Task requirements:
Pick up the profile of Breville design director Richard Hoare after its final sentence and continue it in the same style.

Text block:
+++

Design and Innovation Director at the Breville group, Richard Hoare has been a guiding hand in the development of electrical appliances in Australia for over 20 years.
November 15th, 2017
Design and Innovation Director at the Breville group, Richard Hoare has been a guiding hand in the development of electrical appliances in Australia for over 20 years. First with Sunbeam, then Breville, he’s helped transform a local outfit into an international maker of appliances that sell in 50 countries.
Through his 26-year career Hoare has designed over 360 household appliances. He’s won more than 70 awards worldwide and has overseen and developed 1200 design patents across products ranging from juicers and espresso machines, kettles and tea-making, compact ovens and microwaves, to ice-cream and waffle makers. He insists credit is hard to apportion because product design is a collaborative process and it takes a good team to make a great product. But that’s not to detract from his achievements, as his strengths lie as much with people as with inventive products or innovative details.
He leads projects, analyses problems, understands consumers, searches for insights, develops strategies and encourages creativity, and with all that has become a remarkably successful industrial designer, in the broadest sense of the term.

+++

[Extracted data entries]
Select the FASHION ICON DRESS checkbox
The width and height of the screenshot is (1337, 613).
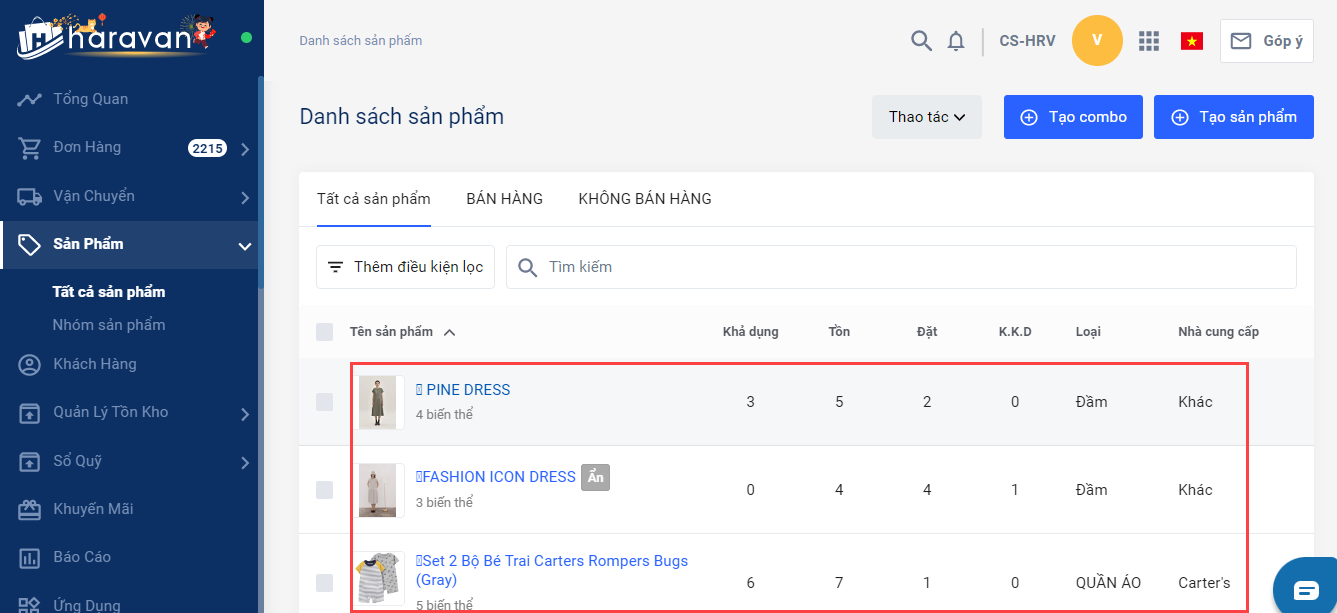pos(325,490)
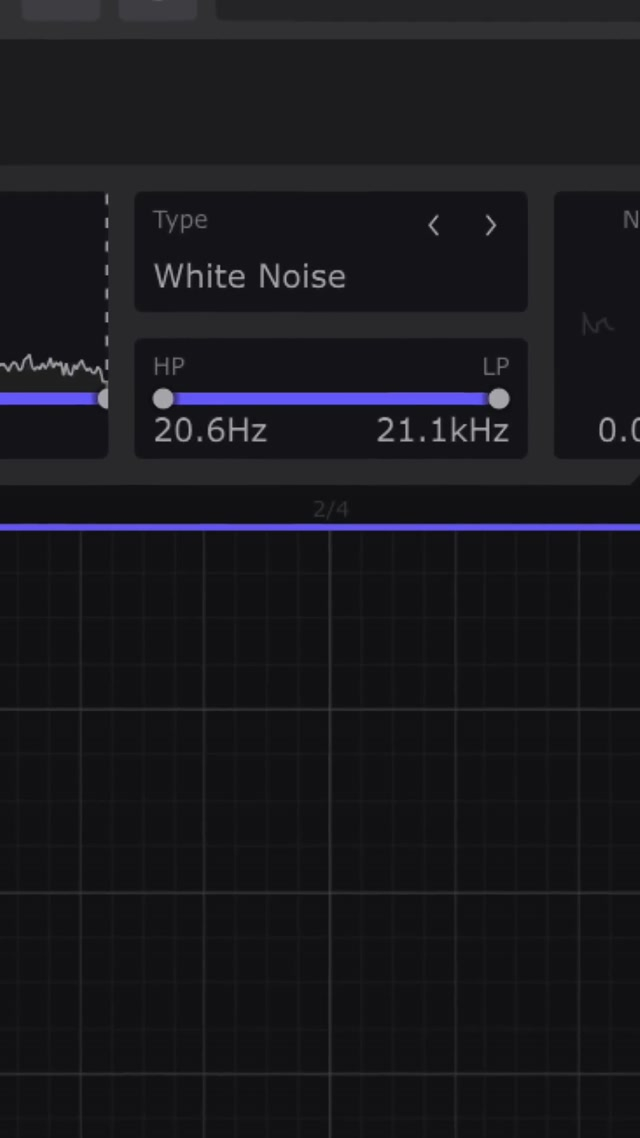Click the next noise type arrow
Image resolution: width=640 pixels, height=1138 pixels.
click(490, 226)
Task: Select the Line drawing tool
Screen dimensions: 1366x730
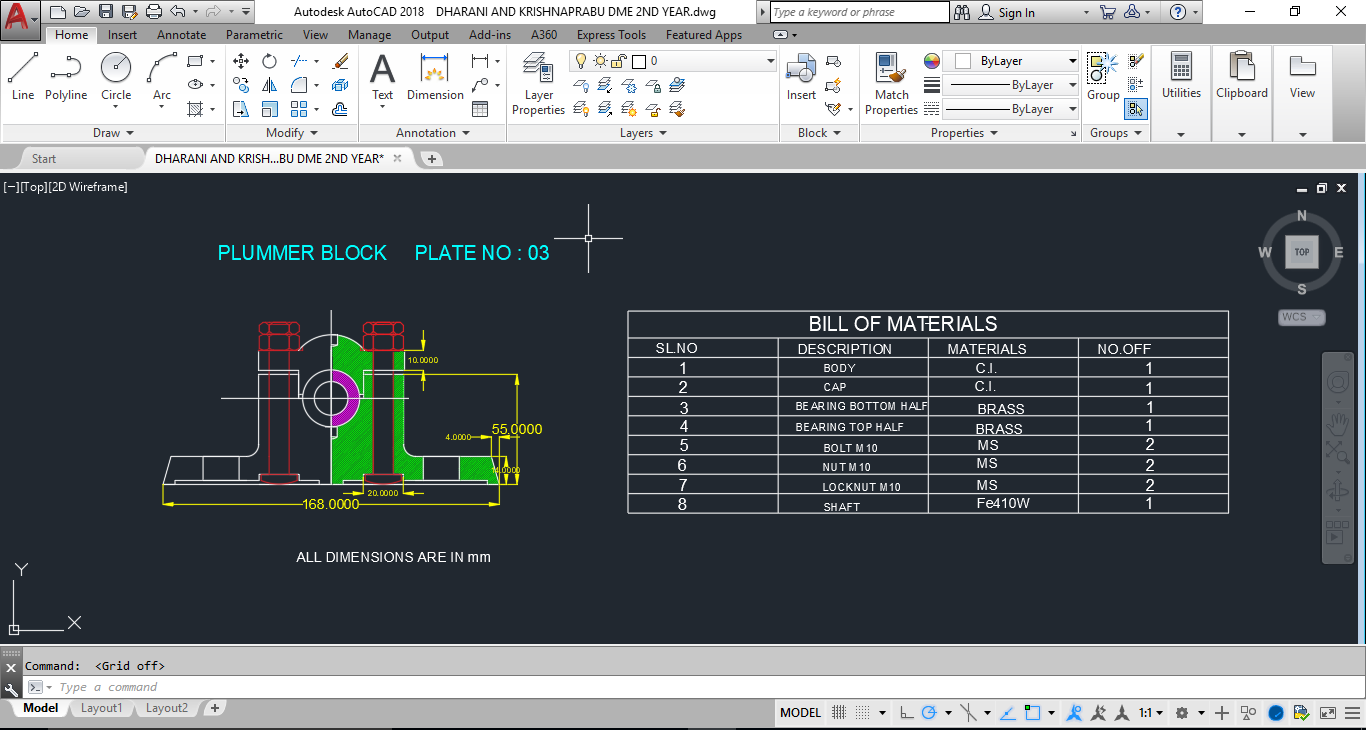Action: pos(23,76)
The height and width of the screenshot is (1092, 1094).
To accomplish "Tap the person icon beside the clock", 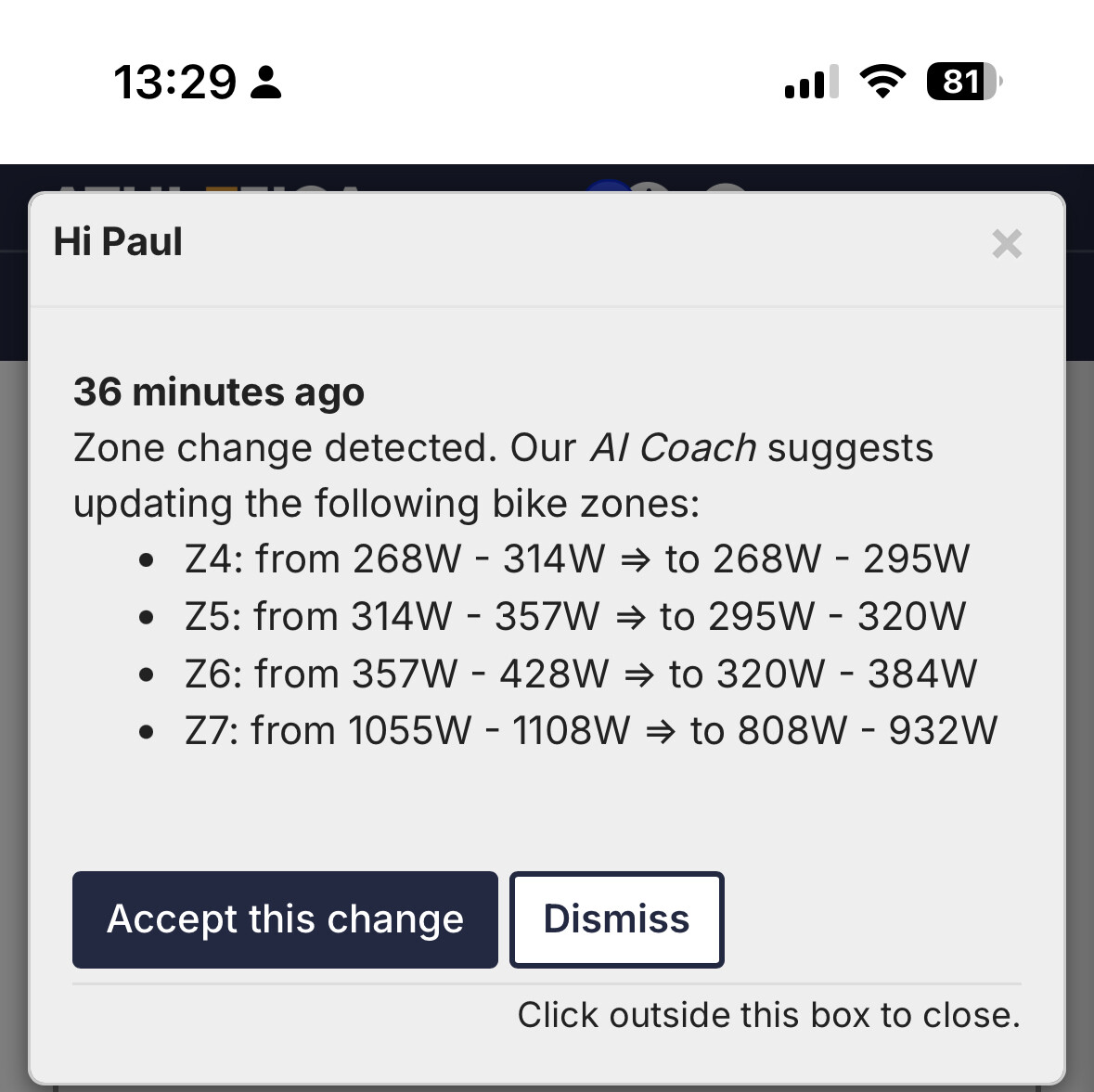I will (266, 82).
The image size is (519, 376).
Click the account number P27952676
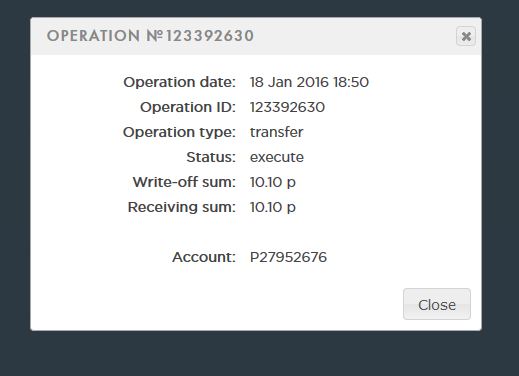click(288, 257)
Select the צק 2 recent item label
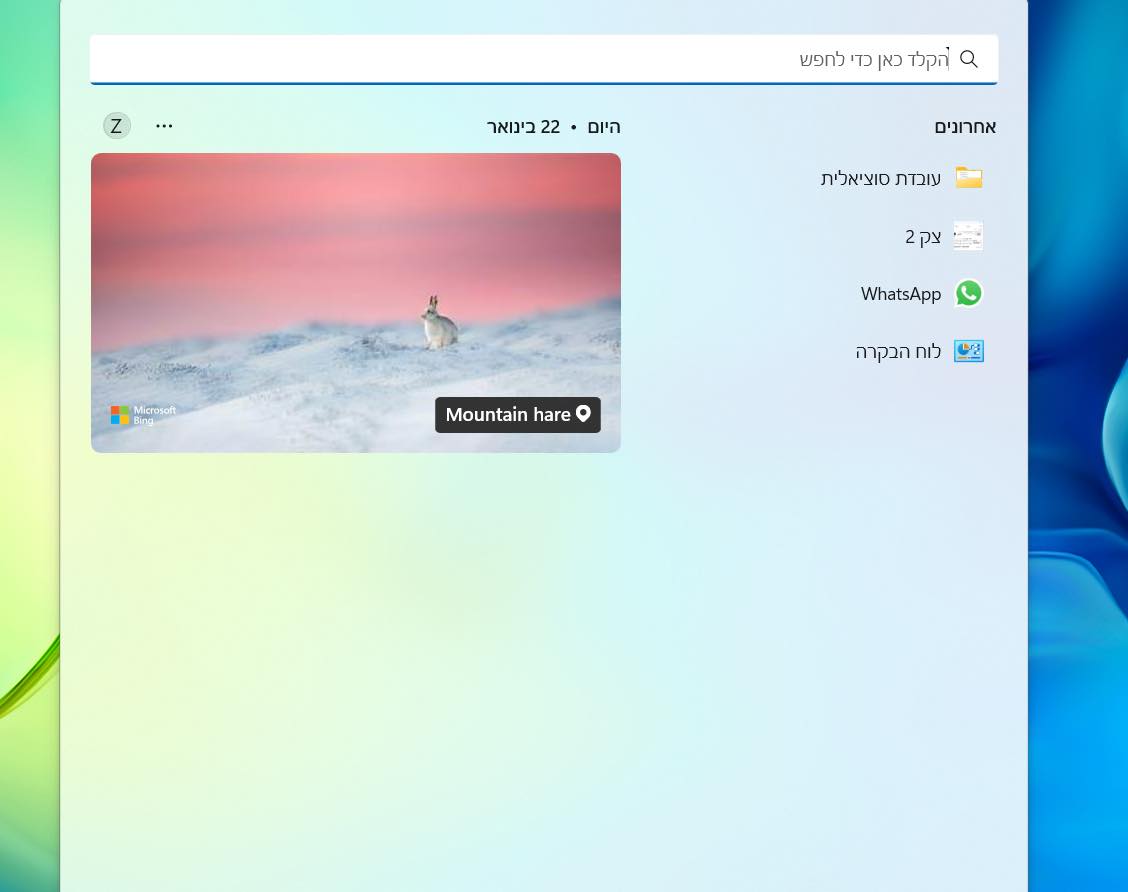This screenshot has width=1128, height=892. [922, 237]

+++

The response:
“To be a good designer you have to have an affinity with things and an empathy with people,” says Hoare. “If you are into objects and how they work – if you’re prepared to immerse yourself in the thing – that really helps, but you have to keep coming out to check what it really means to people. You have to be able to read them, understand them, and have that empathy with them” – simply because success depends on how the user interacts with the product.
Hoare seems to be one of those people who has both sides of his brain working overtime. He’s equal parts big-picture thinker and detail man, and extremely analytical by nature. “I enjoy the process of solving problems, I’m very persistent,” he says, explaining how much he loves to do those logic puzzles that have most people tearing their hair out. “You’ve got to step sideways, get out of your normal way of doing things and look at them from a different direction.
“Creativity is definitely about your subconscious brain. You ask your brain a question, feed all the information in, and later on it comes back with an answer.” While spruiking innovation in business might be par for the course, Hoare says: “I do want to find things new. I always want to improve things, even if it’s just the process or the culture, I want to do something different.”
Fit and boyish at 51, Richard Hoare is as enthusiastic as ‘the kid in the candy store’. He enrolled in industrial design in 1984, at what is now the University of South Australia. Years before that he was the kid who was always making things, building gliders, drawing plans, pulling things apart and trying to fix them.
“Ironically,” he says, “I can remember one day standing in the kitchen staring at the old espresso machine we had, and thinking: ‘What is this black magic? How would you ever learn enough to make that?’” He was only 12 or 13. “It’s funny looking back on that,” he says, “because that was fascinating to me, and it’s probably why I ended up here.”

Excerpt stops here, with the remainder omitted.